Boost C++ Libraries

...one of the most highly regarded and expertly designed C++ library projects in the world. Herb Sutter and Andrei Alexandrescu, C++ Coding Standards

This is the documentation for an old version of Boost. Click here to view this page for the latest version.

libs/regex/doc/syntax_option_type.qbk

[/ 
  Copyright 2006-2007 John Maddock.
  Distributed under the Boost Software License, Version 1.0.
  (See accompanying file LICENSE_1_0.txt or copy at
  http://www.boost.org/LICENSE_1_0.txt).
]


[section:syntax_option_type syntax_option_type]

[section:syntax_option_type_synopsis syntax_option_type Synopsis]

Type [syntax_option_type] is an implementation specific bitmask type 
that controls how a regular expression string is to be interpreted.  
For convenience note that all the constants listed here, are also 
duplicated within the scope of class template [basic_regex].

   namespace std{ namespace regex_constants{

   typedef implementation-specific-bitmask-type syntax_option_type;

   // these flags are standardized:
   static const syntax_option_type normal;
   static const syntax_option_type ECMAScript = normal;
   static const syntax_option_type JavaScript = normal;
   static const syntax_option_type JScript = normal;
   static const syntax_option_type perl = normal;
   static const syntax_option_type basic;
   static const syntax_option_type sed = basic;
   static const syntax_option_type extended;
   static const syntax_option_type awk;
   static const syntax_option_type grep;
   static const syntax_option_type egrep;
   static const syntax_option_type icase;
   static const syntax_option_type nosubs;
   static const syntax_option_type optimize;
   static const syntax_option_type collate;
   
   // 
   // The remaining options are specific to Boost.Regex:
   //
   
   // Options common to both Perl and POSIX regular expressions:
   static const syntax_option_type newline_alt;
   static const syntax_option_type no_except;
   static const syntax_option_type  save_subexpression_location;
   
   // Perl specific options:
   static const syntax_option_type no_mod_m;
   static const syntax_option_type no_mod_s;
   static const syntax_option_type mod_s;
   static const syntax_option_type mod_x;
   static const syntax_option_type no_empty_expressions;
   
   // POSIX extended specific options:
   static const syntax_option_type no_escape_in_lists;
   static const syntax_option_type no_bk_refs;
   
   // POSIX basic specific options:
   static const syntax_option_type no_escape_in_lists;
   static const syntax_option_type no_char_classes;
   static const syntax_option_type no_intervals;
   static const syntax_option_type bk_plus_qm;
   static const syntax_option_type bk_vbar;

   } // namespace regex_constants
   } // namespace std

[endsect]

[section:syntax_option_type_overview Overview of syntax_option_type]

The type [syntax_option_type] is an implementation specific bitmask type 
(see C++ standard 17.3.2.1.2).
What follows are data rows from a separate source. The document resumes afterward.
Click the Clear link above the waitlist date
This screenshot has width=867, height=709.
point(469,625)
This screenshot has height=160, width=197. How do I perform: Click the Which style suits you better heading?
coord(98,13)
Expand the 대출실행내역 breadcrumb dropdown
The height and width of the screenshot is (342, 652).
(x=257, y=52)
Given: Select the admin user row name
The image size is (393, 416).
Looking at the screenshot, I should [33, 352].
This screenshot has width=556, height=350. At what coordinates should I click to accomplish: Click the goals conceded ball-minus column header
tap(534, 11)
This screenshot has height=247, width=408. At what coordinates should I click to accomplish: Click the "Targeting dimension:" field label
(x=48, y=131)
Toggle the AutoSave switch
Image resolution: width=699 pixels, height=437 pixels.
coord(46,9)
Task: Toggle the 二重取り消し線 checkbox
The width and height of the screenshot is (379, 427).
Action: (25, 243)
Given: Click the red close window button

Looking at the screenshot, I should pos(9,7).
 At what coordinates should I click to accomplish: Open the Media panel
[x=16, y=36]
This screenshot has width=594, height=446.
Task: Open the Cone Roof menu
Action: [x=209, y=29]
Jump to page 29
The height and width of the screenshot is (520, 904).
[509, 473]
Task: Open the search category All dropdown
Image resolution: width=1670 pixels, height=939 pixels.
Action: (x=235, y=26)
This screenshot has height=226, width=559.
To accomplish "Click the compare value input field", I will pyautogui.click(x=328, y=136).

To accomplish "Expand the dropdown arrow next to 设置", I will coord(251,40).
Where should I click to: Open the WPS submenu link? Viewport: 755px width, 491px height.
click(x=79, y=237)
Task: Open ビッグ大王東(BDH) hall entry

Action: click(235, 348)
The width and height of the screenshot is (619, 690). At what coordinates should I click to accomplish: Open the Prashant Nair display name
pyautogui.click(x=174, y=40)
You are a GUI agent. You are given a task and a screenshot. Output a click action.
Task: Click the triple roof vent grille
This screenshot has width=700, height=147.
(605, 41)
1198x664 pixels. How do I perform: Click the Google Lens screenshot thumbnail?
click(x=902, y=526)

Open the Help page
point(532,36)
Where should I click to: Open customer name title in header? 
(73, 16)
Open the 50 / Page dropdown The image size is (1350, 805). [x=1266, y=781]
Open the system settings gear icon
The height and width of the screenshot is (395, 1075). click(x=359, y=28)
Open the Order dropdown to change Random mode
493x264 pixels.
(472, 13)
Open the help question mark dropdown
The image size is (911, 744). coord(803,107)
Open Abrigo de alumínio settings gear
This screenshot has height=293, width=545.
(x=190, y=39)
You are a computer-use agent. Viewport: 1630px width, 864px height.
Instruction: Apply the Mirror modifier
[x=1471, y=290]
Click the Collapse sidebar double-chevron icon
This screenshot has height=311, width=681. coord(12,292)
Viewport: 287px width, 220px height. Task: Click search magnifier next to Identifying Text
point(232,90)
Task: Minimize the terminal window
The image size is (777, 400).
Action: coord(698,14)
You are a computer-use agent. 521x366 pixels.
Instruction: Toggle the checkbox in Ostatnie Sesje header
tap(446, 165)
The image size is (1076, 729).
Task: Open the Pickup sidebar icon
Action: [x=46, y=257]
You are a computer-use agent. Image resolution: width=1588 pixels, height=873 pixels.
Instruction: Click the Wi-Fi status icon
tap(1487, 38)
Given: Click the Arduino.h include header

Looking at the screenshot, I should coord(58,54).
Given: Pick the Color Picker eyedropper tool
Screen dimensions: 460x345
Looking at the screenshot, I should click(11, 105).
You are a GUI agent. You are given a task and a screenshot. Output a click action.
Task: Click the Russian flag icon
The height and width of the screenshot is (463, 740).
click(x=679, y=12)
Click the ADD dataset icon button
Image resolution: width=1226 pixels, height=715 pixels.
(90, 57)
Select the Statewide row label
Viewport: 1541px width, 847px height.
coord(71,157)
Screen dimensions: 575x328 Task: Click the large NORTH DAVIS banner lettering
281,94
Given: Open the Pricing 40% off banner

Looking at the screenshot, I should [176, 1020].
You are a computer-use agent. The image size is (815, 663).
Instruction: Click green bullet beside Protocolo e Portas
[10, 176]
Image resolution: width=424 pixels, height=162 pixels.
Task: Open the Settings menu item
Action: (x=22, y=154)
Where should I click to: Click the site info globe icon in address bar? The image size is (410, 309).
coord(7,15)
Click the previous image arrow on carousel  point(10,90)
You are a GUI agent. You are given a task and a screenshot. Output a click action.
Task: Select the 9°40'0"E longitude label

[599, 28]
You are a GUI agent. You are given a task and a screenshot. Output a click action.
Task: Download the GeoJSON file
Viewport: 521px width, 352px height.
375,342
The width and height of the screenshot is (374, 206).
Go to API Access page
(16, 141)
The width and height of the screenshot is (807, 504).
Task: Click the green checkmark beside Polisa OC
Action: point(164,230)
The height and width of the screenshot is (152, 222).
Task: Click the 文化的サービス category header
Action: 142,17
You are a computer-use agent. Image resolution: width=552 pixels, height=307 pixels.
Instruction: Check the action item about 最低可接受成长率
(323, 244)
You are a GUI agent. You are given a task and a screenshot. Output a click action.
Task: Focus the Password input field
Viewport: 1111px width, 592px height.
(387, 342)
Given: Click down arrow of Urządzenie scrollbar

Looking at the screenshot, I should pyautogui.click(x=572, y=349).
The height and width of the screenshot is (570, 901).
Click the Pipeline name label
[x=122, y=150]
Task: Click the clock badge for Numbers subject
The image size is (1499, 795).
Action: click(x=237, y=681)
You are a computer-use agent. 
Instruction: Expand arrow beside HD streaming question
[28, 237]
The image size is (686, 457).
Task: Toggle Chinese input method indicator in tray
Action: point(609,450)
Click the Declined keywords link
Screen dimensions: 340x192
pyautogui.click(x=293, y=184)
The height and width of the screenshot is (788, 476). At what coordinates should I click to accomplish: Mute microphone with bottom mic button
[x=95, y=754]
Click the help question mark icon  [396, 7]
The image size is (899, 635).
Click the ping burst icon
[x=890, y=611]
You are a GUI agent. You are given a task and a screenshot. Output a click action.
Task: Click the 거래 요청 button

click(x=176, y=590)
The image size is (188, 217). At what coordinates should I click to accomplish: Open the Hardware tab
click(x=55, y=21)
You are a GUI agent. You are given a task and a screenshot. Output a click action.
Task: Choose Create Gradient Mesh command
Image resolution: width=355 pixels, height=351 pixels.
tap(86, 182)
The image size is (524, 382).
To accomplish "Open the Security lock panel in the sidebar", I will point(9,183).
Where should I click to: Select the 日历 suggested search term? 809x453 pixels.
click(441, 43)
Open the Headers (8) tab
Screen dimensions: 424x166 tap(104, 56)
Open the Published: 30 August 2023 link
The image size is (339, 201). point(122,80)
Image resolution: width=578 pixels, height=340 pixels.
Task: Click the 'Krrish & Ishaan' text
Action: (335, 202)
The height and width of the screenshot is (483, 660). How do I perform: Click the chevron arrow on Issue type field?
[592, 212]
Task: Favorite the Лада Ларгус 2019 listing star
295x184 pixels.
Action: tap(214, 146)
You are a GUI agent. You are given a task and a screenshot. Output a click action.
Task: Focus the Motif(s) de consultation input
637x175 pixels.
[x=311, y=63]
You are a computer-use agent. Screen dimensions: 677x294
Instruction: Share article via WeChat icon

Setting its elements has the effects listed 
in the table below, a valid value of type [syntax_option_type] will always 
have exactly one of the elements `normal`, `basic`, `extended`, 
`awk`, `grep`, `egrep`, `sed`, `literal` or `perl` set.

Note that for convenience all the constants listed here are duplicated within 
the scope of class template [basic_regex], so you can use any of:

   boost::regex_constants::constant_name

or

   boost::regex::constant_name

or

   boost::wregex::constant_name

in an interchangeable manner.

[endsect]

[section:syntax_option_type_perl Options for Perl Regular Expressions]

One of the following must always be set for perl regular expressions:

[table
[[Element][Standardized][Effect when set]]
[[ECMAScript][Yes][Specifies that the grammar recognized by the regular 
      expression engine uses its normal semantics: that is the same as 
      that given in the ECMA-262, ECMAScript Language Specification, 
      Chapter 15 part 10, RegExp (Regular Expression) Objects (FWD.1).
      
      This is functionally identical to the 
      [link boost_regex.syntax.perl_syntax Perl regular expression syntax].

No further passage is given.